For many undergraduate students, college provides an opportunity to live independently for the first time and they eagerly push all the boundaries their parents had previously set for them. This often leads to heavy drinking, staying out late, promiscuity and general lack of responsibility, whether academically, morally or physically.
Some schools earn a reputation as “party schools,” known for their active social groups rather than their academic focus. Various publications release the results of surveys and studies ranking the top 20 party schools according to the amount of drug and alcohol usage, hours of study each day and the popularity of sororities and fraternities. While not necessarily accurate, party schools do not usually have a reputation for strong academic programs.
Many campuses build a strong school spirit through their sports programs, encouraging the whole student body, as well as the town or city where they are located to support them in their games and competitions. College sports in the United States have strong followings and stimulate huge rivalries throughout the country.
By getting involved in student activities and programs you can increase your chances of experiencing more meaningful interactions. A large part of the college experience revolves around the groups you associate yourself with.

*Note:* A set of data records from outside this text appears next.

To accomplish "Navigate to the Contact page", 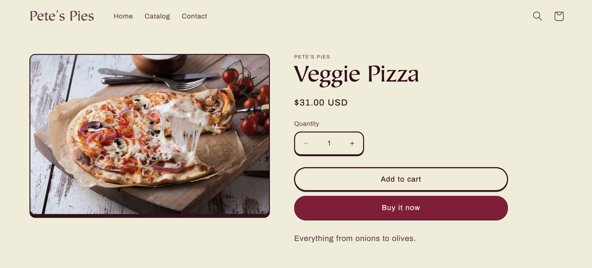I will coord(194,16).
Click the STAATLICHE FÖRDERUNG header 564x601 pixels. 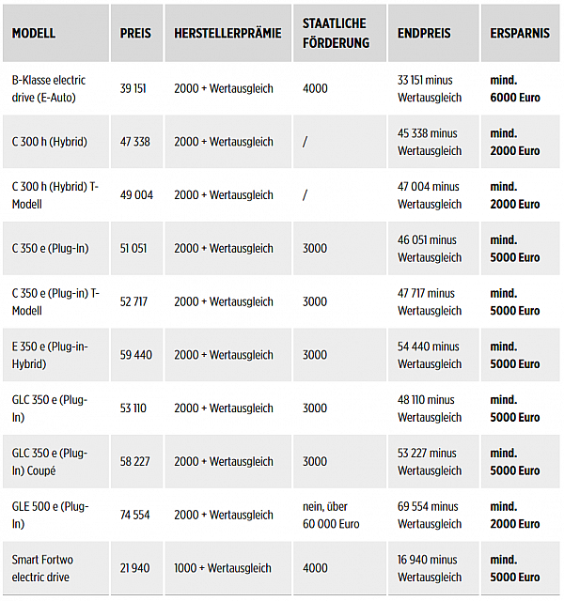pos(336,33)
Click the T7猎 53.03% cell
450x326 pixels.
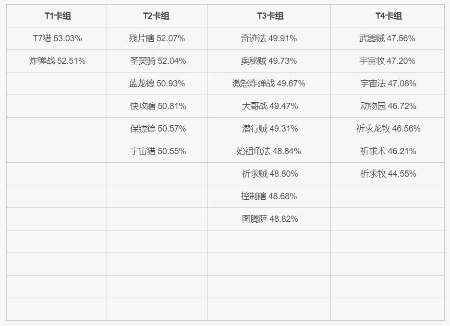coord(57,38)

Groups for all kinds of interests exist and you will find that much of campus life revolves around people with similar interests hanging out and doing things together, whether on or off campus. For example, if you enjoy theater, you can find a group of like-minded students that attend and/or produce events and plan activities around them.
At some universities, sororities (for women) and fraternities (for both men and women or just for men) form social groups to promote bonding among select students who have undergone an initiation and acceptance ritual. Most of these groups have Greek letter names and have similar branches at schools across the country. While most no longer maintain any association with their origins, most began with community service projects or leadership goals in common.